Having a hard time reading and understanding an unsafe block

I am looking at the code in the punkt crate https://crates.io/crates/punkt used for sentence segmentation.

The code has a few unsafe blocks all pretty much involving the same pattern (see here for reference rust-punkt/trainer.rs at master · ferristseng/rust-punkt · GitHub)

Here is what it looks like

&mut *(data as *const TrainingData as *mut TrainingData)

or in another place

&mut *(t as *const Token as *mut Token)

The code does provide a helpful comment as a clue to what's going on

// Annotating the tokens requires an unsafe block, but it won't modify any pointers,
// just will modify some flags on the tokens.

From reading the Rust book I can see why this code is unsafe, it is dereferencing raw pointers, but that's it.

But I am having a hard time figuring out what this pattern is doing or why it is needed.

I would appreciate it if anyone can shed some light on what's going on.

That code raises some red flags for me.

Essentially, what they are doing is taking the &mut TrainingData that was passed in as an argument and storing it as a &TrainingData in the ReclassifyIterator. This is perfectly fine because any &mut T can always be coerced into a &T.
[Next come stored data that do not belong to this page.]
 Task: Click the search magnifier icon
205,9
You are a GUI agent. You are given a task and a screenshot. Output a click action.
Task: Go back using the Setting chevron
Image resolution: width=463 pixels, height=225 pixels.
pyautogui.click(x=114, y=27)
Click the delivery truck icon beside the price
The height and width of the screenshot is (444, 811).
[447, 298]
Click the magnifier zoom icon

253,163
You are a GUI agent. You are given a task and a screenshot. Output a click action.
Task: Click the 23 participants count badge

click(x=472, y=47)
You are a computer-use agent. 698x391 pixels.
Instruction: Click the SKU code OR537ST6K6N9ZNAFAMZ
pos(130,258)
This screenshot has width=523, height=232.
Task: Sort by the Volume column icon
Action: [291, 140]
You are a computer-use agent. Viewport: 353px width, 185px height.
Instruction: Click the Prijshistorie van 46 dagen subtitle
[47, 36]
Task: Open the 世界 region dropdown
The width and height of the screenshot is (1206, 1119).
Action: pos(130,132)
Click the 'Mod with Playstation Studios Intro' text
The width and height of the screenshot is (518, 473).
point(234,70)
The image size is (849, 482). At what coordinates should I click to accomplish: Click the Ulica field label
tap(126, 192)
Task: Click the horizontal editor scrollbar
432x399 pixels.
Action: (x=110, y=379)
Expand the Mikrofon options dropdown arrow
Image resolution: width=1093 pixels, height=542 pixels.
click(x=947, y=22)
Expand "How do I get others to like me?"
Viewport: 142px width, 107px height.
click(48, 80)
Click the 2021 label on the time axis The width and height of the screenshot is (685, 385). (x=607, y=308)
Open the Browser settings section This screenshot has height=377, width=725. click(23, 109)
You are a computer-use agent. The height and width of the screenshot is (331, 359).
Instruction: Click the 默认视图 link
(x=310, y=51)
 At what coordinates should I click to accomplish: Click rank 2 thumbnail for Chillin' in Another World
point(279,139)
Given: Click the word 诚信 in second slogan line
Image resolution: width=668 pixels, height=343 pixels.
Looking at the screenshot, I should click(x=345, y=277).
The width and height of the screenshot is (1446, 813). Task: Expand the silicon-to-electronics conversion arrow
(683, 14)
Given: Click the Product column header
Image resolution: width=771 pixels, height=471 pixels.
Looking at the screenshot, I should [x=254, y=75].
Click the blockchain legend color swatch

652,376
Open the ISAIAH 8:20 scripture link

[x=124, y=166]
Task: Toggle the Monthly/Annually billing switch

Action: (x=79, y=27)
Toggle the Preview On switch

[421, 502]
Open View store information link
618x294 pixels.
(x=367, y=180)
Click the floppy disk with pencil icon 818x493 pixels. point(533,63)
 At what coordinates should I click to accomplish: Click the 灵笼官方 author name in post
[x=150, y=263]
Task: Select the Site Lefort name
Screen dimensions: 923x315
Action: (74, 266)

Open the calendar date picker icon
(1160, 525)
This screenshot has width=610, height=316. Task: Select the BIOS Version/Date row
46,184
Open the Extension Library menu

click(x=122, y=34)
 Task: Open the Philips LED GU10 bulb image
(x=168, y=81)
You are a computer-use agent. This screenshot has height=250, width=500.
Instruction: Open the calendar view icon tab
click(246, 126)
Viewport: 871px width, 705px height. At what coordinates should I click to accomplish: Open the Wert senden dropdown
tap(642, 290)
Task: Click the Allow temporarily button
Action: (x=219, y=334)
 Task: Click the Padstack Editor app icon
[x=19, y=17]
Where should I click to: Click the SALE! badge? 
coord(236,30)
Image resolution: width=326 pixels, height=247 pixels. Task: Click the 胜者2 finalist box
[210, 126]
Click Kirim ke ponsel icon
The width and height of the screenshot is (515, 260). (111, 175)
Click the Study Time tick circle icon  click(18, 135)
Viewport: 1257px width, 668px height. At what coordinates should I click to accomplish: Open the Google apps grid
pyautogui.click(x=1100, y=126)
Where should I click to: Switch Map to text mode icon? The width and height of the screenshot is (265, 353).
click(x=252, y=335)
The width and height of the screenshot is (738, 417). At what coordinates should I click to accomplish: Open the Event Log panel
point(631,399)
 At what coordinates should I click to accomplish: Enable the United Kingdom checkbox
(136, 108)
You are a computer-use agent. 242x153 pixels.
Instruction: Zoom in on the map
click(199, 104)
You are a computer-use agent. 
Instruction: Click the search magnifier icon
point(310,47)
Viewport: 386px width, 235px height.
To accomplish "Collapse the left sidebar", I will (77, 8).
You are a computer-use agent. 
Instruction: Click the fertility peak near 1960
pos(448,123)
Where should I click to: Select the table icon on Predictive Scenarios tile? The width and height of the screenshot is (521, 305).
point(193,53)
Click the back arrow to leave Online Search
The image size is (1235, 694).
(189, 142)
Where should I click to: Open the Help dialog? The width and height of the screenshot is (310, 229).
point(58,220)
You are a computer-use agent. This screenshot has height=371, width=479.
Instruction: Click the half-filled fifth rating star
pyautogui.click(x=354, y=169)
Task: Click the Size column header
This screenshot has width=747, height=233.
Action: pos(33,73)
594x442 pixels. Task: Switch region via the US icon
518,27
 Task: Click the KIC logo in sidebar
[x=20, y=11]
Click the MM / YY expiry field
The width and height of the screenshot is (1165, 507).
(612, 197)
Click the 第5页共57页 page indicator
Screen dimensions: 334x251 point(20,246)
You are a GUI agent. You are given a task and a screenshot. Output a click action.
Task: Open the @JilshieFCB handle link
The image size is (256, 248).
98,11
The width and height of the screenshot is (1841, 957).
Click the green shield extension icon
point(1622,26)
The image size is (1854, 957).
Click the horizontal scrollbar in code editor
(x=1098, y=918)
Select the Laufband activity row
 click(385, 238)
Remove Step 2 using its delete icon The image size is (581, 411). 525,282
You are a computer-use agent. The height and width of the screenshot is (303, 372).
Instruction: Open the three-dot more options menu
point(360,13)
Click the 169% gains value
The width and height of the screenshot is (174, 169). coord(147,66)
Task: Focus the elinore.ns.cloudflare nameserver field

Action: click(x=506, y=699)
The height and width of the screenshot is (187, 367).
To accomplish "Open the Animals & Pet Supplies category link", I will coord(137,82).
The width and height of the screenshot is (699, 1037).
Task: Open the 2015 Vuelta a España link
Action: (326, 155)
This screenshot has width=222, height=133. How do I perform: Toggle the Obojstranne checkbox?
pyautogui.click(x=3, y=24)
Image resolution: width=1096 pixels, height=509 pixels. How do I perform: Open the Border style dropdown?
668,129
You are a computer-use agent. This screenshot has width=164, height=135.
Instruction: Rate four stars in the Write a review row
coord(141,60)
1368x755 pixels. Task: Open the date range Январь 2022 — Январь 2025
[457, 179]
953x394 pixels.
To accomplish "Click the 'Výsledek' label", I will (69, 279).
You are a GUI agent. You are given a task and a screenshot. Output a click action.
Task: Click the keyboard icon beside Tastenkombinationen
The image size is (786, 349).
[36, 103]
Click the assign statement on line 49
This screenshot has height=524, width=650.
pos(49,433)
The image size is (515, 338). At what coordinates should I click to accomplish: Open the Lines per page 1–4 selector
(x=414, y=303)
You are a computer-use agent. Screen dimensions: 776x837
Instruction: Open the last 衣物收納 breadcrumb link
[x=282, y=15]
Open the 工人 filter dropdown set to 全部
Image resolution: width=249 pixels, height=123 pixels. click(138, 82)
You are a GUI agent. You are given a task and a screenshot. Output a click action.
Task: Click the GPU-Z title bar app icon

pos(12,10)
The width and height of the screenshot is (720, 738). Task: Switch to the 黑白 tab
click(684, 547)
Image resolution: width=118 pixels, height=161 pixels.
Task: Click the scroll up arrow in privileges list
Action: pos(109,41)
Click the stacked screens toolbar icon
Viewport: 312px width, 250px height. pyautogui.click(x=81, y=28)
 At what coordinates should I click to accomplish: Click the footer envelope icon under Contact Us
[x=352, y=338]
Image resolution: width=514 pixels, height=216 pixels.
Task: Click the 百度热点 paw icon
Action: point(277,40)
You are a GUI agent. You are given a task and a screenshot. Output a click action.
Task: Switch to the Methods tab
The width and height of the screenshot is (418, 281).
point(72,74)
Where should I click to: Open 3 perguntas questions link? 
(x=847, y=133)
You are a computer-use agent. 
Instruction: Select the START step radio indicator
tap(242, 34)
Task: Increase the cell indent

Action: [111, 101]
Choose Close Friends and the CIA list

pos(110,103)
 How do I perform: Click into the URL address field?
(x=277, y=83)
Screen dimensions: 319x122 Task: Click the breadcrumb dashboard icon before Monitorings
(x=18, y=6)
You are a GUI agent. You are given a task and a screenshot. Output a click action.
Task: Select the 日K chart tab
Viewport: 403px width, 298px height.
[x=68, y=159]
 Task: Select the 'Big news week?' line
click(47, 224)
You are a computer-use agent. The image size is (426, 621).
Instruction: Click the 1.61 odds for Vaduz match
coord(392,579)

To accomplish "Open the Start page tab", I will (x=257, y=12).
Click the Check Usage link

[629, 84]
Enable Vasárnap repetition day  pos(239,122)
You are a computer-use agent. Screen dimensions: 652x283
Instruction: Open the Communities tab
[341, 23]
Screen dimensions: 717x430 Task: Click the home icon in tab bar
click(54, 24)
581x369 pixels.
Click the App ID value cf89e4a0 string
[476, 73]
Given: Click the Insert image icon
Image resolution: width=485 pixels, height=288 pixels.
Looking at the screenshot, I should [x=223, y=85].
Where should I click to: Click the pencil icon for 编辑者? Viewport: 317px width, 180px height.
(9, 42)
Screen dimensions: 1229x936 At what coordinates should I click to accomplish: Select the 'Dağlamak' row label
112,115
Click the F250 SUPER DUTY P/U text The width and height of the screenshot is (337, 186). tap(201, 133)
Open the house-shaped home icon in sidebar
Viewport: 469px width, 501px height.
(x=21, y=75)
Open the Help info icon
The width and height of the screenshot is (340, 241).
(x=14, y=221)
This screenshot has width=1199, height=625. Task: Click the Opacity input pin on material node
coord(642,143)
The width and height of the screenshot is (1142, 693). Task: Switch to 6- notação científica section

Next, because of the way their ReclassifyIterator is structured, as they are iterating over it, they also want to add items to the TrainingData. This causes some issues because both the ReclassifyingIterator and the for-loop need access to the TrainingData and the naive implementation would run afoul of the borrow checker (ReclassifyingIterator has a &TrainingData, but in order to insert abbreviations, the for-loop needs a &mut TrainingData, and the borrow checker only lets you have mutliple &TrainingData references XOR one &mut TrainingData).

To hack around the situation they've put themselves in, they've made data a shared (immutable) reference and are then using pointer casting to "transmute away" the immutability so their data: &TrainingData variable is accessible as a &mut TrainingData.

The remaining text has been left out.